“I told him this was my paper, and so long as it was mine, I should do exactly what I wanted with it, and then I turned my back and walked away leaving him looking like a dressed-up mushroom—a fatuous mushroom.”
“A new variety,” said Pell.
“I—I’ll make his life miserable for sixty days anyhow.”
“If,” said Pell, “he permits you to continue for sixty days.”

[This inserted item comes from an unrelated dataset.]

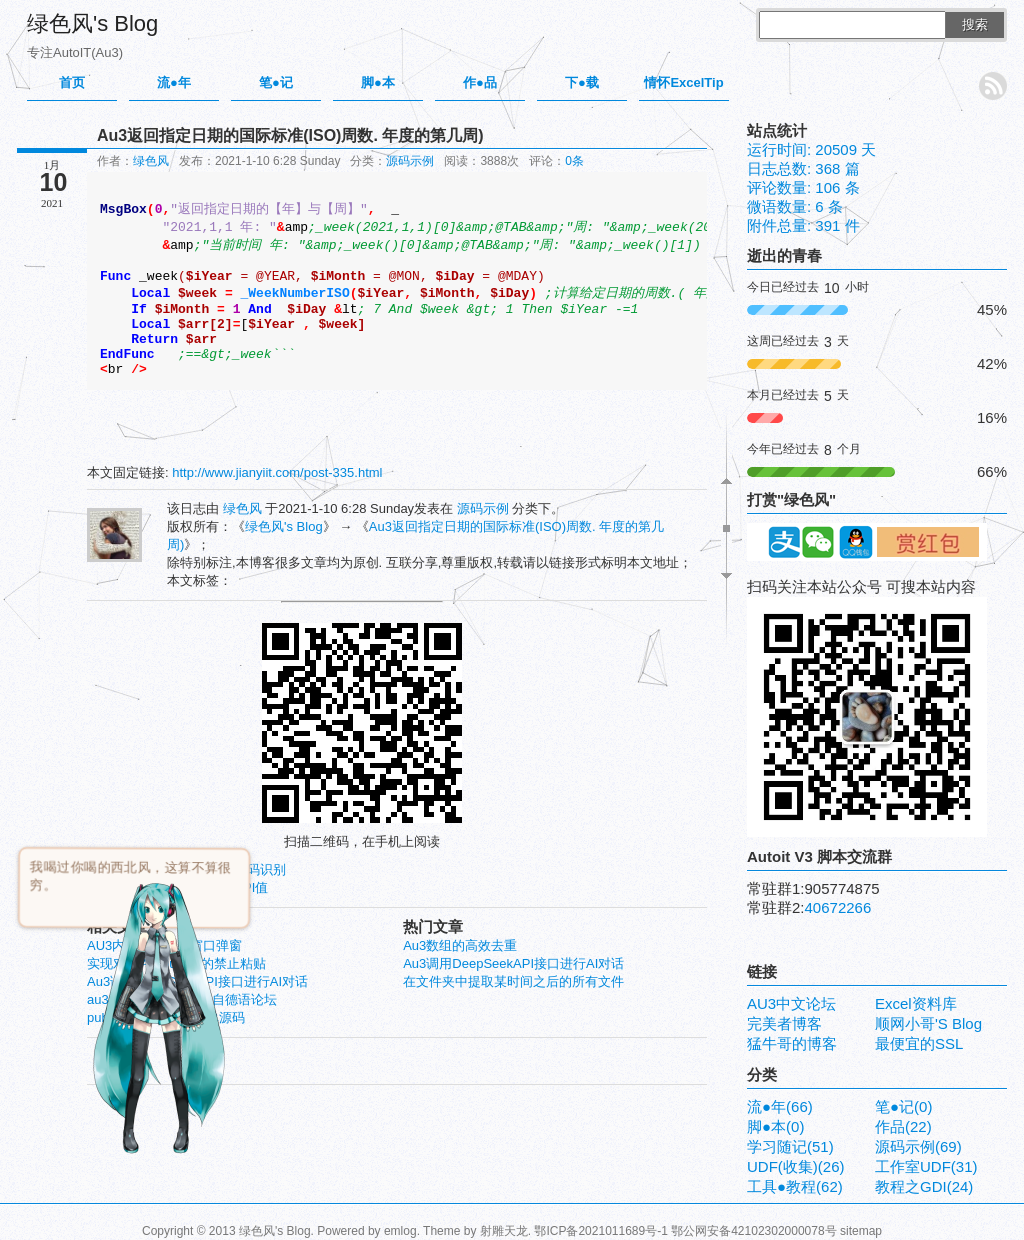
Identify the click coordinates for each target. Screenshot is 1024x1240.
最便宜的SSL (919, 1043)
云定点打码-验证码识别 (219, 869)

“I’ll continue, not for sixty days, but for years and years and years—till I’m an old, gray-headed woman—just to spite him. I’ll make this paper pay! I’ll show him he can’t threaten me. I’ll——”
“Now, Lady,” said Tubal, “if I was you I’d set down and cool off. If you’re spoilin’ fer a fight you better go into it level-headed and not jest jump in flailin’ your arms like a Frenchy cook in a tantrum. Abner Fownes hain’t no infant to be spanked and put to bed. If you calc’late to go after his scalp, you better find out how you kin git a grip onto his hair.”
“And,” said Pell, “how you can prevent his—er—getting a grip on yours.”
“I don’t believe he’s as big a man as he thinks he is,” said Carmel.
“I have read somewhere—I do not recall the author at the moment—a word of advice which might apply to this situation. It is to the effect that one should never underestimate an antagonist.”
“Oh, I shan’t. I’ll cool down presently, and then I’ll be as cold-blooded and calculating as anybody. But right now I—I want to—stamp on his pudgy toes.”